The View from the Other Side

Today, all the sites are operational on GKE Autopilot. The VM has been decommissioned and my Linux box in my basement is just home to a dev environment (and my son's Minecraft server). The final architecture is clean, resilient, and far more powerful than the old monolith. Was it worth the pain? Absolutely.

The real lesson wasn't learning YAML syntax or gcloud commands. The real lesson was in learning how to debug a distributed system.

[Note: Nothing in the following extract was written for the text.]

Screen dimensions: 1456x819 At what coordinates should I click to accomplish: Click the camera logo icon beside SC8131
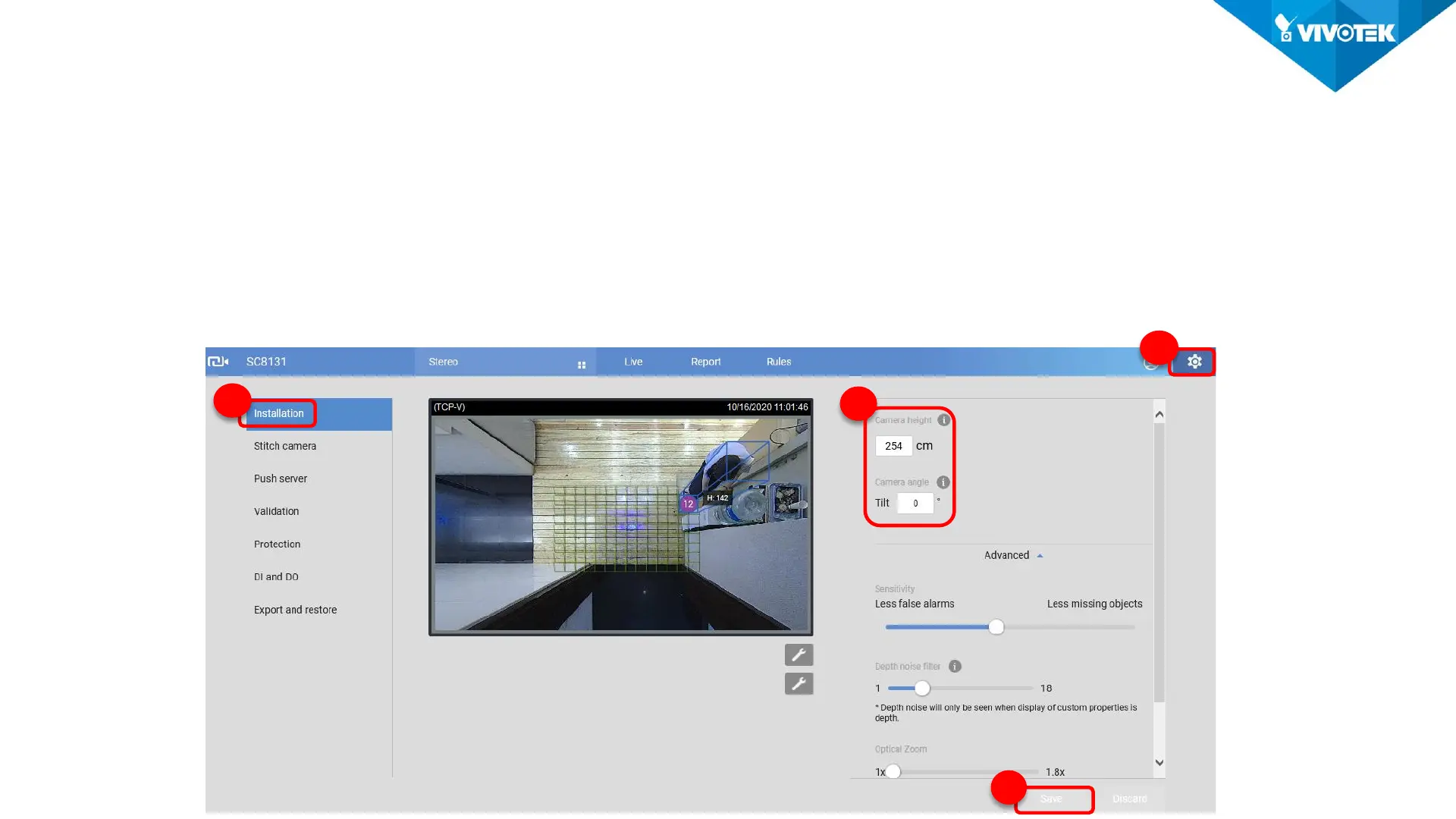tap(218, 362)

It was about forming a hypothesis, running a diagnostic to test it, analyzing the output, and methodically eliminating variables until only the truth remains. It’s a process of peeling back layers, from the browser, to DNS, to the load balancer, to the Ingress, to the service, to the pod, and finally, to the application log itself.

The journey was a brutal but invaluable reminder that in the world of modern infrastructure, the map is not the territory. The blueprint is not the building. The real skill is navigating the messy, unpredictable space between the two. And for an old dog from the ‘90s, that’s a new trick worth learning.